THE PROBLEM: Copy out, word for word, the stretch of rows from the first one through the line containing "Click the yellow", and nothing beyond it.

INPUT ROWS:
------

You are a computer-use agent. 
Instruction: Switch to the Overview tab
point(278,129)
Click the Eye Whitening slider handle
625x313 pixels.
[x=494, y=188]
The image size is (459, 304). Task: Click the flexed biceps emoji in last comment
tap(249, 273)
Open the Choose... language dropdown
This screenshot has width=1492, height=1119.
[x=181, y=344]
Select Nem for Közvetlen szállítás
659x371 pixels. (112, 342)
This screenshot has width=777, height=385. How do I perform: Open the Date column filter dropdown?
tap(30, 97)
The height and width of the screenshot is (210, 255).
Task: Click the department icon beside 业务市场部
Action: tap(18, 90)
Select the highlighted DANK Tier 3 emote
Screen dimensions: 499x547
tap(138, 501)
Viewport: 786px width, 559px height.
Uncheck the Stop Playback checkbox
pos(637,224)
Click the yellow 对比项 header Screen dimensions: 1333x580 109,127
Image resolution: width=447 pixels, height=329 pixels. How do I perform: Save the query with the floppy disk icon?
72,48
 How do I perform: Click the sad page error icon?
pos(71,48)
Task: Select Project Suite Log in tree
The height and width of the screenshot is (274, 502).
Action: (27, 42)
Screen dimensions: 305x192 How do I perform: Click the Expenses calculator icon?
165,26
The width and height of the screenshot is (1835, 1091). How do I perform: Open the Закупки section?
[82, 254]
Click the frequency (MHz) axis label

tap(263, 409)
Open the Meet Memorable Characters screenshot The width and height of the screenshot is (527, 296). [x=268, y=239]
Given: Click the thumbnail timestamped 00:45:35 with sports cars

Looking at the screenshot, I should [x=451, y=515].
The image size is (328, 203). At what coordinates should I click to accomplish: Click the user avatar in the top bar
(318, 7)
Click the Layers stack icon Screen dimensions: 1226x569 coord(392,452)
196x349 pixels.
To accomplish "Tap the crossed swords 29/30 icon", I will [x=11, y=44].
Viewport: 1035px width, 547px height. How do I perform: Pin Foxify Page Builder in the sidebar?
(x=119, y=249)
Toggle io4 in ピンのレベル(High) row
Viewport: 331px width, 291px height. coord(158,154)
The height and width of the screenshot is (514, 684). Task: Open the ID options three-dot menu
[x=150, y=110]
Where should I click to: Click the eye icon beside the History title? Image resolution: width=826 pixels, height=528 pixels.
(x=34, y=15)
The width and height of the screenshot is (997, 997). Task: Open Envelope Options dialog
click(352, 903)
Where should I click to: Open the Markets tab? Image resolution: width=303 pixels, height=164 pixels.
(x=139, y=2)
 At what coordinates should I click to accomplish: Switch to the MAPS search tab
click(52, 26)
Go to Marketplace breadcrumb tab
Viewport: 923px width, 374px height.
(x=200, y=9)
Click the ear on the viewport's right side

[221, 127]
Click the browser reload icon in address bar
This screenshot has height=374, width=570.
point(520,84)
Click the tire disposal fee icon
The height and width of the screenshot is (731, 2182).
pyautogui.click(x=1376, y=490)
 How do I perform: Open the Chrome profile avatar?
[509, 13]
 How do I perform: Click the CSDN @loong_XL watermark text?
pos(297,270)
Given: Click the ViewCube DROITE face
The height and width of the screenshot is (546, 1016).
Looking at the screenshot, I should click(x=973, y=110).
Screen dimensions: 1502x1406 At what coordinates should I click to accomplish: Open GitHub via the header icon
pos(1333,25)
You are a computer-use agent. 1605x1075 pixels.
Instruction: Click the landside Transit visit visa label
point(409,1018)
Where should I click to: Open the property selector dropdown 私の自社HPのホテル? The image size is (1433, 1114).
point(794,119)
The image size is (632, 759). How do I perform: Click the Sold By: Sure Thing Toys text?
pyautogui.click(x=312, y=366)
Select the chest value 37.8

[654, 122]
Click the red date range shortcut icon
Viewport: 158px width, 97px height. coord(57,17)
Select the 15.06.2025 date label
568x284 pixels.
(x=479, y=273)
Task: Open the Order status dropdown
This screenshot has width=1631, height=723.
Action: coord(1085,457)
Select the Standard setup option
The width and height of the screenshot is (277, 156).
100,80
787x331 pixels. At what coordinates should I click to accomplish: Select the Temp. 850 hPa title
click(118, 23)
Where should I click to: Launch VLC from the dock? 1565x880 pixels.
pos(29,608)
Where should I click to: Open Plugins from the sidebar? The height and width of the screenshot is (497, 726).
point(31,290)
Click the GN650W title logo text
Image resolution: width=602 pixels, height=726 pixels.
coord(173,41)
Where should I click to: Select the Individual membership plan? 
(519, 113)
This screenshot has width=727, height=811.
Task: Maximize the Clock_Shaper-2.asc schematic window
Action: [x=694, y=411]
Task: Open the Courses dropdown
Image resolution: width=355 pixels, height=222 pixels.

------

TASK SOLUTION:
You are a computer-use agent. 
Instruction: Switch to the Overview tab
point(278,129)
Click the Eye Whitening slider handle
625x313 pixels.
[x=494, y=188]
The image size is (459, 304). Task: Click the flexed biceps emoji in last comment
tap(249, 273)
Open the Choose... language dropdown
This screenshot has width=1492, height=1119.
[x=181, y=344]
Select Nem for Közvetlen szállítás
659x371 pixels. (112, 342)
This screenshot has width=777, height=385. How do I perform: Open the Date column filter dropdown?
tap(30, 97)
The height and width of the screenshot is (210, 255).
Task: Click the department icon beside 业务市场部
Action: tap(18, 90)
Select the highlighted DANK Tier 3 emote
Screen dimensions: 499x547
tap(138, 501)
Viewport: 786px width, 559px height.
Uncheck the Stop Playback checkbox
pos(637,224)
Click the yellow 对比项 header Screen dimensions: 1333x580 109,127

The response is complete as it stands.